TEXT SEGMENT:
Psychology is the scientific study of thought, behavior, and experience. Many people associate psychology with psychological therapy and the practice of clinical psychology. There are also many other important areas of scientific psychology, such as cognitive, developmental, industrial/organizational, and social psychology. What these subfields of psychology have in common is the use of the scientific method to understand human behavior and apply that understanding to the development of theory and practice. Psychologists are increasingly making use of neuroscience methods and theories to understand psychological phenomena. As a profession, psychology is related to fields such as health, education, marketing, human resources, social work, and more. The principles of psychology are relevant to almost all areas of human endeavor, and the career paths of psychology students reflect this wealth of possibilities.
The Psychology major will combine the knowledge, skills, and values of psychology with a liberal arts foundation. Students should:
- develop a knowledge base consisting of concepts, theory, empirical findings, and trends within psychology;
- understand and apply basic research methods in psychology;
- use critical thinking and the scientific approach to solve problems related to behavior and mental processes;
- apply psychological principles to personal and social issues;
- and be able to understand the gender, sexual orientation, race, ethnicity, culture, and class issues in psychological theory, research, and practice.

SUPPLIED RECORDS:

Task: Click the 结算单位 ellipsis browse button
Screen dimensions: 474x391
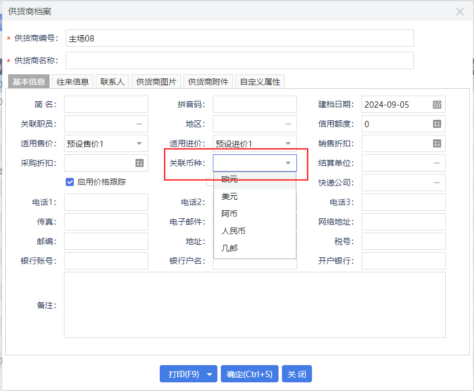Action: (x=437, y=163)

--

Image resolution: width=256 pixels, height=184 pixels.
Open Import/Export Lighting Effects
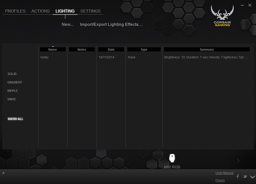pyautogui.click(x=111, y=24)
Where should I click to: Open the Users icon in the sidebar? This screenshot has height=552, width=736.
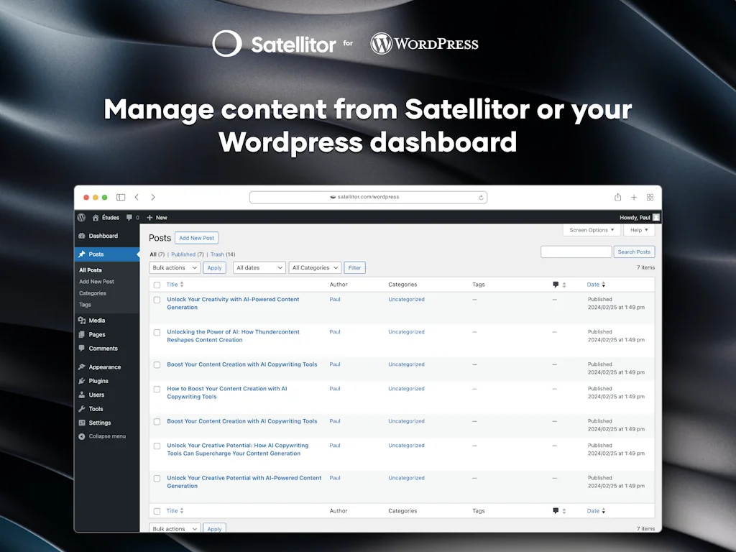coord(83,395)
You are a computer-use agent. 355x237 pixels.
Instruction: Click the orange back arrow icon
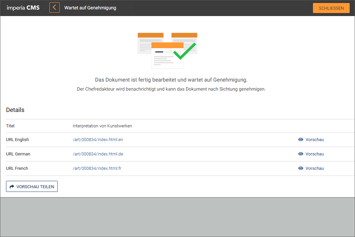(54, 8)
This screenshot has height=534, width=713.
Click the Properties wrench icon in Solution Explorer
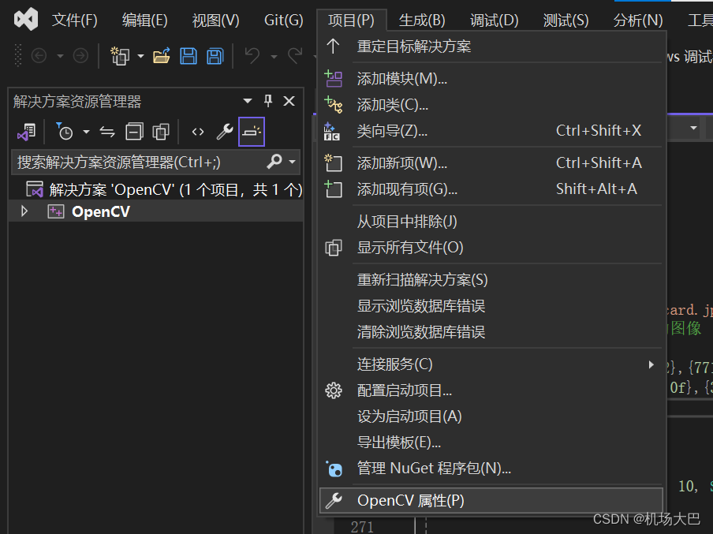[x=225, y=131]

QUESTIONS TO ANSWER:
a - Repeat the psychology passage word for word between "The Psychology major" and "research, and practice.", inclusive.
b - Besides clinical psychology, which areas of scientific psychology does the psychology passage list?
The items have nothing to do with the psychology passage.

YOUR WRITTEN ANSWERS:
a -
The Psychology major will combine the knowledge, skills, and values of psychology with a liberal arts foundation. Students should:
- develop a knowledge base consisting of concepts, theory, empirical findings, and trends within psychology;
- understand and apply basic research methods in psychology;
- use critical thinking and the scientific approach to solve problems related to behavior and mental processes;
- apply psychological principles to personal and social issues;
- and be able to understand the gender, sexual orientation, race, ethnicity, culture, and class issues in psychological theory, research, and practice.

b - Cognitive, developmental, industrial/organizational, and social psychology.